** begin PROVIDED TEXT **

LING 1340/2340 Data Science for Linguists, University of Pittsburgh

Go to: LING 1340/2340 home page

Daily To-do Assignments

To-do #1
Due 8/31 (Th)

The Internet is full of published linguistic data sets. Let's data-surf! Instructions:

Go out and find two linguistic data sets you like. One should be a corpus, the other should be some other format. They must be free and downloadable in full.
You might want to start with various bookmark sites listed in the following Learning Resources sections: Linguistic Data, Open Access, Data Publishing and Corpus Linguistics. But don't be constrained by them.
Download the data sets and poke around. Open up a file or two to take a peek.
In a text file (should have .txt extension), make note of:

The name of the data resource
The author(s)
The URL of the download page
Its makeup: size, type of language, format, etc.
License: whether it comes with one, and if so what kind?

** end PROVIDED TEXT **

* PROBLEMS AND TASKS:
1. Could you copy everything in the to-do assignment from "The Internet is" down to "so what kind?", replacing "data sets" with "datasets"?
2. In the to-do assignment:
(a) When is To-do #1 due?
(b) What file extension should the notes file have?
(c) How many data sets must be found?

** begin DATASET ROWS **

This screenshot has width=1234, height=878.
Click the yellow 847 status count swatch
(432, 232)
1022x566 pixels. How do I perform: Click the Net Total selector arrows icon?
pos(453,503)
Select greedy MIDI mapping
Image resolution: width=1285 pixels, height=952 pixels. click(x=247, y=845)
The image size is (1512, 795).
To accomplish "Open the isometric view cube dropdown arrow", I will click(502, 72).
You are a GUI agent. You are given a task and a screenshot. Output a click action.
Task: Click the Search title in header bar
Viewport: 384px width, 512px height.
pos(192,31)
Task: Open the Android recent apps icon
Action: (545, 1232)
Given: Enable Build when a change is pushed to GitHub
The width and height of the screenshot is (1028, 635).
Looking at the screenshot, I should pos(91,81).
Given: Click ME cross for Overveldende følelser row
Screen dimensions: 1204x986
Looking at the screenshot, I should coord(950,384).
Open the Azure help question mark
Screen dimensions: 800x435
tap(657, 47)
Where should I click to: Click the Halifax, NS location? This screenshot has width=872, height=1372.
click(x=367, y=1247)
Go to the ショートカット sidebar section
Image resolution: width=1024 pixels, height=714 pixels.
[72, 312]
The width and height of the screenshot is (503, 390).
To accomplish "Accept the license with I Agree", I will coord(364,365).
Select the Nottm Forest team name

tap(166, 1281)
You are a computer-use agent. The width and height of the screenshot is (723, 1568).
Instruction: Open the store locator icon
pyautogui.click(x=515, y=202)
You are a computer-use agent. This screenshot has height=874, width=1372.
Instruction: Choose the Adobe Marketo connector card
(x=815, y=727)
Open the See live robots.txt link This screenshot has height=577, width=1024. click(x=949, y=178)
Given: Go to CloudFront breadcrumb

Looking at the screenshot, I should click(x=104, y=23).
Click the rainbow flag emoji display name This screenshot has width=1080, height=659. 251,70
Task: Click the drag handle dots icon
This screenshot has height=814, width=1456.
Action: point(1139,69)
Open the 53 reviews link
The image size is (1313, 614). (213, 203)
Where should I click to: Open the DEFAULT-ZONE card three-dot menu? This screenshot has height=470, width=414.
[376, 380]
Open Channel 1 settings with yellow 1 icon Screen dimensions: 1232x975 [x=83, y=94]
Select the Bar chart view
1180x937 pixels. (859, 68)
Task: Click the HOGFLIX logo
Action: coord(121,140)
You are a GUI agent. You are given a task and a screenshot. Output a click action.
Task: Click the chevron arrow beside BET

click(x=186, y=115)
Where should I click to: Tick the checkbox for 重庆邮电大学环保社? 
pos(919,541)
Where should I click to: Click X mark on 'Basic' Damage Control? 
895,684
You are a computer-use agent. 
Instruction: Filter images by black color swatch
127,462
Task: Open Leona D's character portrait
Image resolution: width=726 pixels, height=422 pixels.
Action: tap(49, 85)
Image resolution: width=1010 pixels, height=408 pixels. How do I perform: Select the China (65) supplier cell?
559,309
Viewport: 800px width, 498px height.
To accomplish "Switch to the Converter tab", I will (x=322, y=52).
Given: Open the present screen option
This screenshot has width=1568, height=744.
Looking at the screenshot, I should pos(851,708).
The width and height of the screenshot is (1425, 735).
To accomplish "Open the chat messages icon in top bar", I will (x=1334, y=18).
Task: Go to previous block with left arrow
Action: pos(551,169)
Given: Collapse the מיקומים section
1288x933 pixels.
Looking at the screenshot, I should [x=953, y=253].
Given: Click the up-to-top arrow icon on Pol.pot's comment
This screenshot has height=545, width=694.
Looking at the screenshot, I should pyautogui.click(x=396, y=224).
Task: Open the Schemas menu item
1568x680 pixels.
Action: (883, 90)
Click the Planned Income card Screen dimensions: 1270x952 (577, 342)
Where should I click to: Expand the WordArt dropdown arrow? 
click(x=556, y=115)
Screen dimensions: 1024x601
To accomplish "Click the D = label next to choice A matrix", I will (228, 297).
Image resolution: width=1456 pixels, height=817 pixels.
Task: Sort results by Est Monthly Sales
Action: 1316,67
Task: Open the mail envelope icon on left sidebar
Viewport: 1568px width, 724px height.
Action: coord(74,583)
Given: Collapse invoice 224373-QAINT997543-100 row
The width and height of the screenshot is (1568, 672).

** end DATASET ROWS **

* ANSWERS FOR THIS EXERCISE:
1.
The Internet is full of published linguistic datasets. Let's data-surf! Instructions:

Go out and find two linguistic datasets you like. One should be a corpus, the other should be some other format. They must be free and downloadable in full.
You might want to start with various bookmark sites listed in the following Learning Resources sections: Linguistic Data, Open Access, Data Publishing and Corpus Linguistics. But don't be constrained by them.
Download the datasets and poke around. Open up a file or two to take a peek.
In a text file (should have .txt extension), make note of:

The name of the data resource
The author(s)
The URL of the download page
Its makeup: size, type of language, format, etc.
License: whether it comes with one, and if so what kind?

2.
(a) 8/31 (Th)
(b) .txt
(c) Two: one corpus and one in some other format